WHAT THIS TASK INVOLVES:
Go through the records and write each one out again exactly.

[Stored data]

--------------------------------------------------

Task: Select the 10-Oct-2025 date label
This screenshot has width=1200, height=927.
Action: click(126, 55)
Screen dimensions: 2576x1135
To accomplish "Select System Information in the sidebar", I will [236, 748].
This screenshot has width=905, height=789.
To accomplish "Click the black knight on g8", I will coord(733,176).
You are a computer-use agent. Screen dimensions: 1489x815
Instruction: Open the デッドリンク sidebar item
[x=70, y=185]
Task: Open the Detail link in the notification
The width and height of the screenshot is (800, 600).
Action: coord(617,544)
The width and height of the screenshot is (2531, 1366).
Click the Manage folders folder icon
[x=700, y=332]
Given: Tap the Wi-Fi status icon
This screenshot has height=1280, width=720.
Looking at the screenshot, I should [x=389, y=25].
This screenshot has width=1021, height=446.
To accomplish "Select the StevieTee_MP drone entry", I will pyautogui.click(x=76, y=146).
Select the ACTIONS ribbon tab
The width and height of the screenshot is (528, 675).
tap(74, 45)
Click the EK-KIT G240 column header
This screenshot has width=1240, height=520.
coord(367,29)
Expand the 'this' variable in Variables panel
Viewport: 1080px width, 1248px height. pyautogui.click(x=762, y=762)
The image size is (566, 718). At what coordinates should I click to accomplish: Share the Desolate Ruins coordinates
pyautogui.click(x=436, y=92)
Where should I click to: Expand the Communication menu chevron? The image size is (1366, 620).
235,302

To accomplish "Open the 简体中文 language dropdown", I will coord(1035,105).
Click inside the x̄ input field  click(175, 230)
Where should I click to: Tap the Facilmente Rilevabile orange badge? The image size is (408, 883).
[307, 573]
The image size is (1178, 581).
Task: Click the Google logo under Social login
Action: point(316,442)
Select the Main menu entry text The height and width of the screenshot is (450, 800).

--------------------------------------------------

COMPLETED TASK:
Task: Select the 10-Oct-2025 date label
This screenshot has width=1200, height=927.
Action: click(126, 55)
Screen dimensions: 2576x1135
To accomplish "Select System Information in the sidebar", I will [236, 748].
This screenshot has width=905, height=789.
To accomplish "Click the black knight on g8", I will coord(733,176).
You are a computer-use agent. Screen dimensions: 1489x815
Instruction: Open the デッドリンク sidebar item
[x=70, y=185]
Task: Open the Detail link in the notification
The width and height of the screenshot is (800, 600).
Action: coord(617,544)
The width and height of the screenshot is (2531, 1366).
Click the Manage folders folder icon
[x=700, y=332]
Given: Tap the Wi-Fi status icon
This screenshot has height=1280, width=720.
Looking at the screenshot, I should [x=389, y=25].
This screenshot has width=1021, height=446.
To accomplish "Select the StevieTee_MP drone entry", I will pyautogui.click(x=76, y=146).
Select the ACTIONS ribbon tab
The width and height of the screenshot is (528, 675).
tap(74, 45)
Click the EK-KIT G240 column header
This screenshot has width=1240, height=520.
coord(367,29)
Expand the 'this' variable in Variables panel
Viewport: 1080px width, 1248px height. pyautogui.click(x=762, y=762)
The image size is (566, 718). At what coordinates should I click to accomplish: Share the Desolate Ruins coordinates
pyautogui.click(x=436, y=92)
Where should I click to: Expand the Communication menu chevron? The image size is (1366, 620).
235,302

To accomplish "Open the 简体中文 language dropdown", I will coord(1035,105).
Click inside the x̄ input field  click(175, 230)
Where should I click to: Tap the Facilmente Rilevabile orange badge? The image size is (408, 883).
[307, 573]
The image size is (1178, 581).
Task: Click the Google logo under Social login
Action: point(316,442)
Select the Main menu entry text The height and width of the screenshot is (450, 800).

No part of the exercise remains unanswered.